Devano mendengus pelan. “Kau tahu ini kantor. Bukan lounge hotel atau klub malam.”
“Ya, tapi suasana kantor juga perlu disegarkan, kan? Siapa tahu para karyawan pria jadi lebih semangat kerja setelah lihat aku.”
Mata Devano menatap tajam ke arah Kirana, tapi Kirana tidak gentar. Malah ia makin merapat, menyandarkan kepala sebentar ke bahu Devano sebelum berdiri tegak kembali. Pria itu diam. Biasanya dia akan menyentak lengannya, menarik diri dari Kirana. Tapi tidak hari ini. Entah karena malas berdebat di pagi hari, atau karena sudah terlalu lelah menghadapi sikap Kirana yang tak kenal malu.
Namun bagi Kirana, itu adalah kemenangan besar.
Kirana menyeringai dalam hati. Langkahnya mantap mengikuti Devano ke dalam lift pribadi, masih bergelayut manja. Ketika pintu lift tertutup dan hanya mereka berdua di dalam, Kirana memutar tubuhnya, menatap wajah suaminya sambil menjilat bibir bawahnya pelan.

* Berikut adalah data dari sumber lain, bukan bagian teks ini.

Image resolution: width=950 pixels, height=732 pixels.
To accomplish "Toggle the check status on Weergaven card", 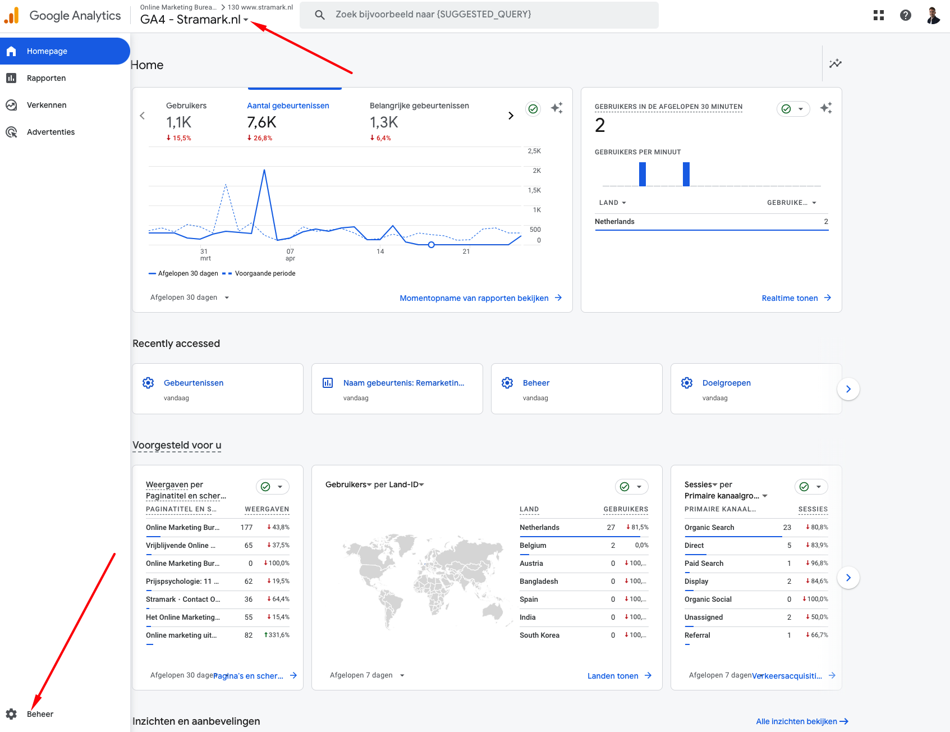I will tap(266, 487).
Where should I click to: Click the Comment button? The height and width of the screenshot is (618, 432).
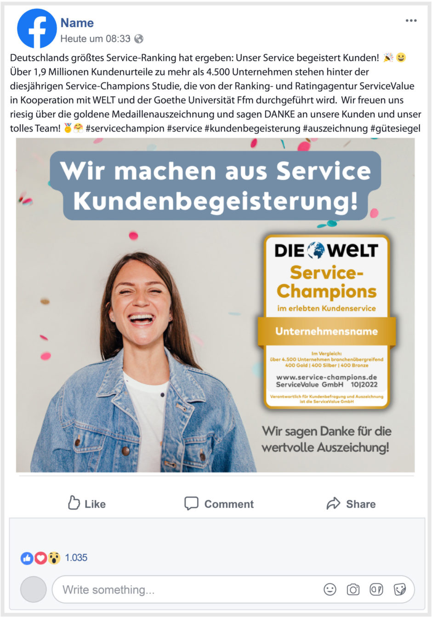click(x=219, y=504)
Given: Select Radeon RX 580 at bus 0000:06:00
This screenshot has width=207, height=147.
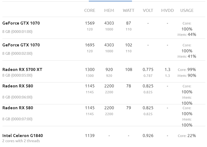Looking at the screenshot, I should 18,86.
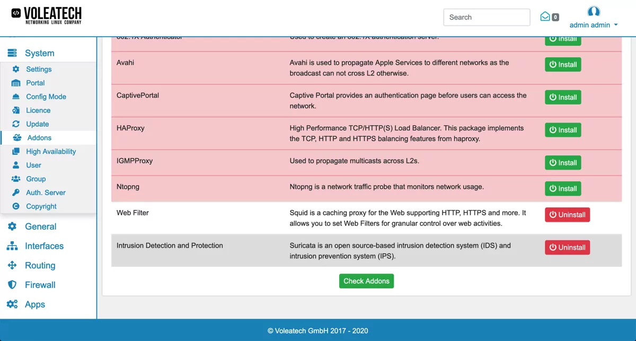
Task: Click inside the Search field
Action: 486,17
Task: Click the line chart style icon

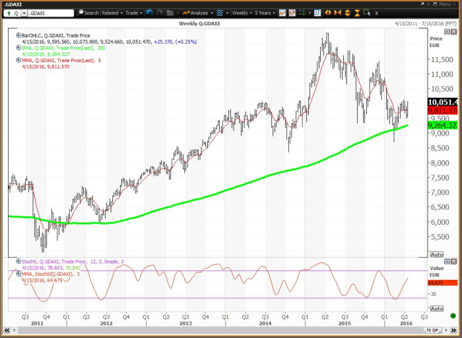Action: (x=282, y=13)
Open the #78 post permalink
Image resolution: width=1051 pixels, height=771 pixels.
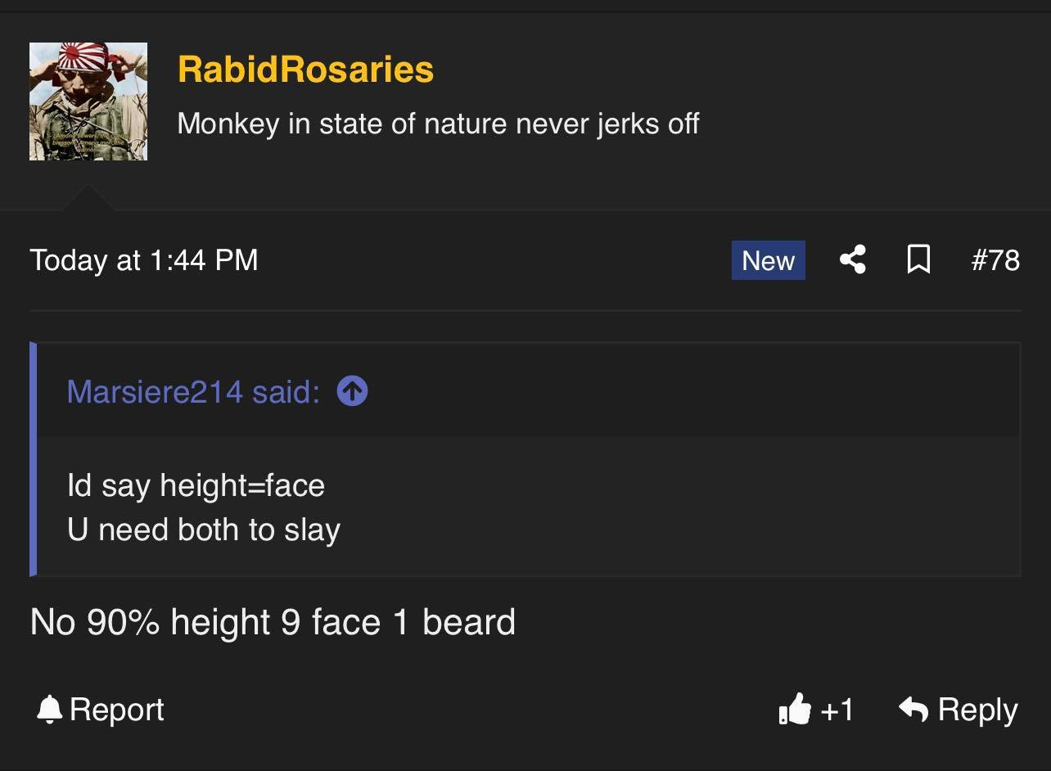point(995,260)
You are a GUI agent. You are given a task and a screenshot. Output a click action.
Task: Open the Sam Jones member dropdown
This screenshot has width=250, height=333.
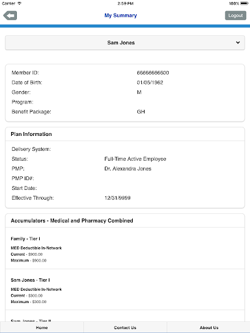click(x=125, y=43)
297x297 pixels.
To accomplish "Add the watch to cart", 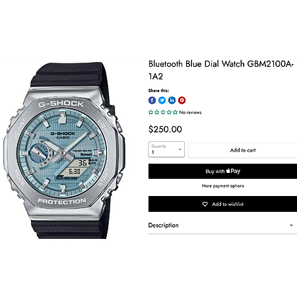I will click(243, 150).
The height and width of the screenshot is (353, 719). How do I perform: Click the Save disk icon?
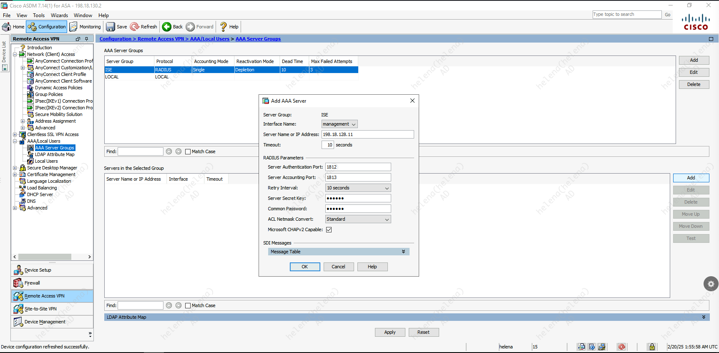pos(111,27)
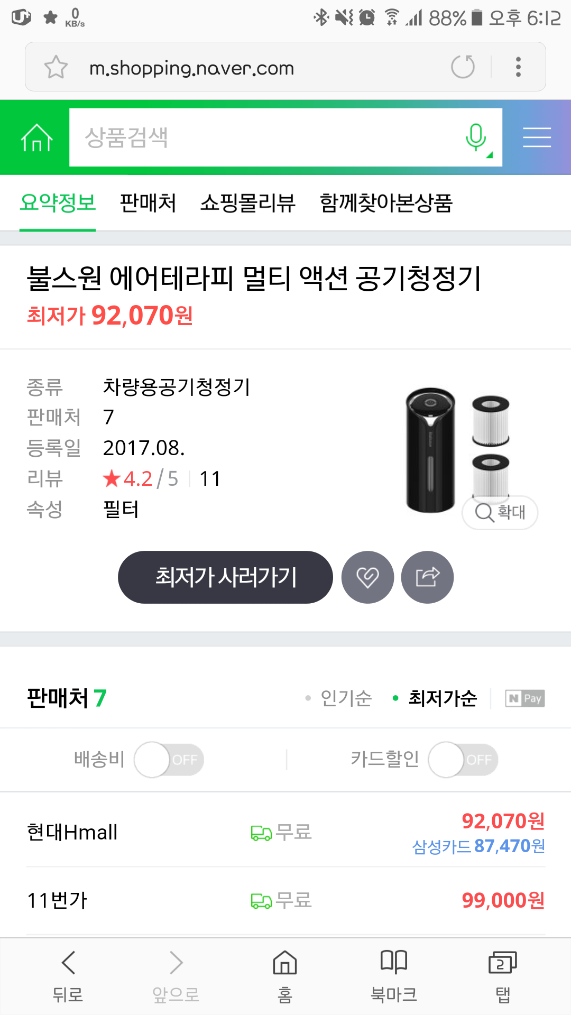Open the hamburger menu icon
This screenshot has height=1015, width=571.
pos(537,137)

“Gimana? Aku cantik hari ini?” bisiknya, sengaja menyandarkan tubuh ke d**a Devano, membiarkan aroma parfumnya merambat ke hidung pria itu.
Devano hanya melirik sekilas, lalu mengalihkan pandangan ke depan. “Kau membuat seluruh gedung bisa kena kasus pelecehan visual.”
Kirana tertawa pelan, nyaris seperti mendesah. “Yah… selama aku bisa menggoda suamiku sendiri, kenapa tidak? Atau jangan-jangan… suamiku memang mulai suka dengan penampilan istrinya sekarang?”
Tatapan Devano menajam. Tapi lagi-lagi dia tidak berkata apa-apa. Dan itu saja sudah cukup bagi Kirana untuk menambahkan satu poin lagi ke dalam catatan kemenangannya hari ini.
Setibanya di lantai paling atas, Kirana tetap mengekor Devano seperti bayangan. Ketika mereka melintasi koridor panjang menuju ruang kerja Devano, beberapa karyawan pria memang menoleh, bahkan sempat salah menjatuhkan dokumen atau menjatuhkan pandangan mereka ke arah kaki jenjang Kirana. Para staf wanita hanya menatap dengan cemberut atau berbisik lirih satu sama lain, menggerutu soal pakaian sekretaris baru mereka yang tidak sesuai standar perusahaan.
Tapi Kirana tidak peduli.
Ia hanya ingin satu hal—memepet Devano setiap hari. Menggoda. Menjebak. Mengikat Devano untuknya selamanya.
Begitu sampai di ruangan, Devano berjalan ke meja kerjanya, membuka laptop dan mulai memeriksa email. Kirana dengan santai duduk di sofa tamu, menyilangkan kaki dengan gaya elegan namun tetap mengundang.
“Agenda hari ini aku sudah siapkan,” ucapnya dengan nada menggoda, bukan profesional. “Tapi kalau Devano ingin sesuatu yang lebih… spesial, aku juga bisa siapkan.”
Devano hanya menjawab dengan gumaman pelan dan tanpa menatap Kirana. Tapi pipi kirinya tampak mengencang sedikit—pertanda ia menahan sesuatu. Emosi? Godaan? Siapa tahu.
Kirana bangkit dari sofa, berjalan pelan ke meja Devano dan meletakkan catatan agenda kerja di depannya. Tapi saat itu juga, ia membungkuk sedikit lebih dari seharusnya, membuat pandangan Devano langsung terhalang oleh belahan d**a Kirana.
Seketika, pria itu mengangkat kepala dengan tatapan tajam. “Kirana.”
Kirana pura-pura tidak mengerti. “Ya?”
“Jaga sikapmu. Aku tidak ingin ada gosip di kantor.”
“Gosip apa? Bahwa istri CEO-nya terlalu seksi?” Kirana tersenyum sambil berbalik dan kembali duduk di sofa. “Itu bukan gosip. Itu fakta.”
Devano kembali memijat pelipisnya. Tapi meski begitu, dia tidak menyuruh Kirana keluar. Tidak menyuruhnya mengganti pakaian. Tidak menyentaknya seperti dulu.
Kirana tahu, ia sudah membuat celah kecil di dinding dingin Devano. Sekecil apapun, itu cukup. Ia hanya perlu terus mendorong. Sedikit demi sedikit.
Sampai akhirnya, dinding itu runtuh.
Dan ketika itu terjadi, Kirana akan menjadi satu-satunya wanita yang mampu menaklukkan pria sekeras Devano. Suaminya. Targetnya. Miliknya. Dan orang yang tidak akan pernah dilepaskan oleh dirinya.